#### Material provided ####

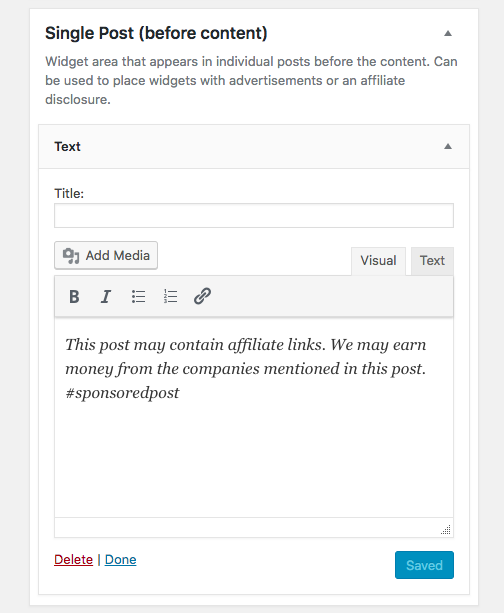Image resolution: width=504 pixels, height=613 pixels.
Task: Click the insert link chain icon
Action: (203, 296)
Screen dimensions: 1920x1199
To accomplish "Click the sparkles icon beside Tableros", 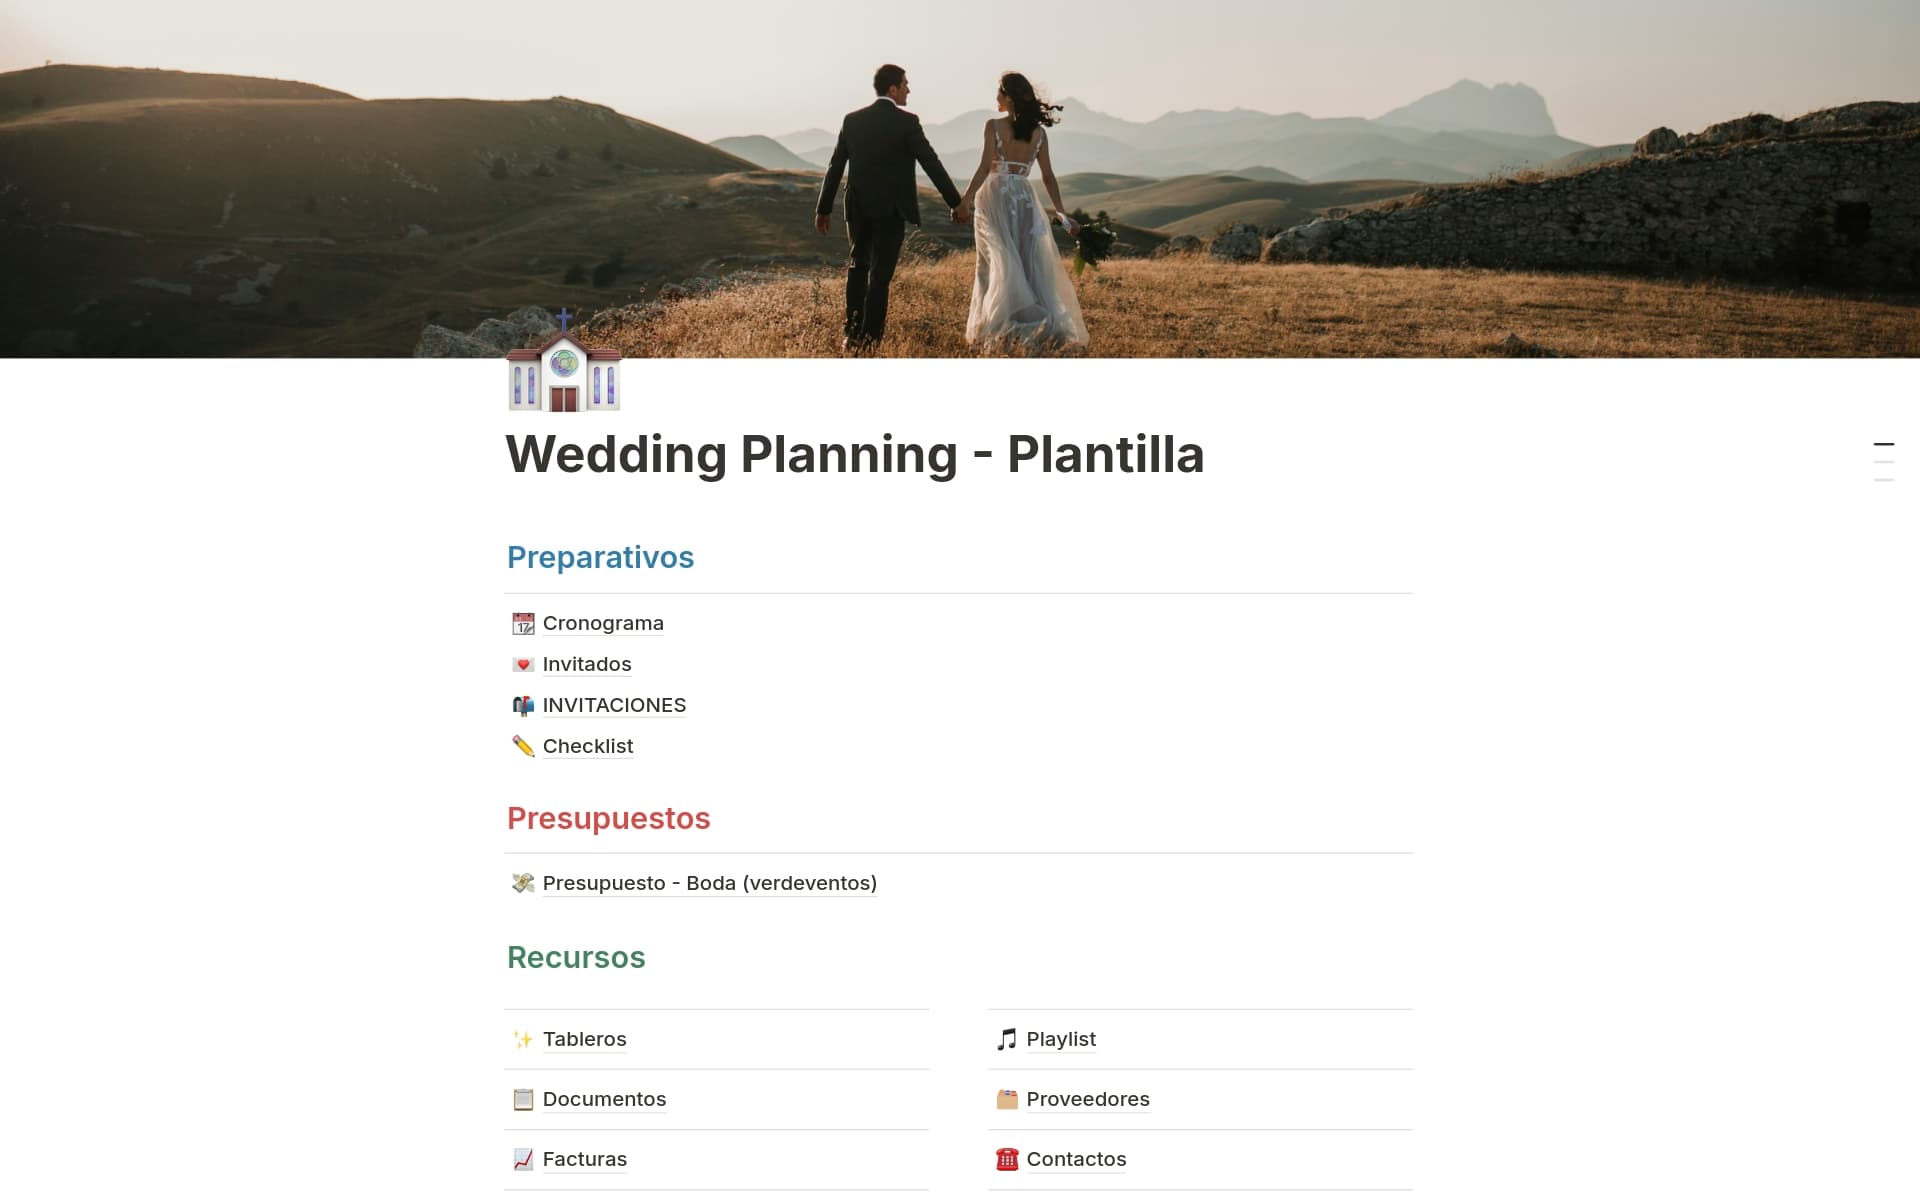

####

• [Task prompt]
Reproduce the listing above word for word, leaving out the pictures.

• [Output]
Image resolution: width=504 pixels, height=613 pixels.
Task: Click the insert link chain icon
Action: (203, 296)
Screen dimensions: 1920x1199
To accomplish "Click the sparkles icon beside Tableros", 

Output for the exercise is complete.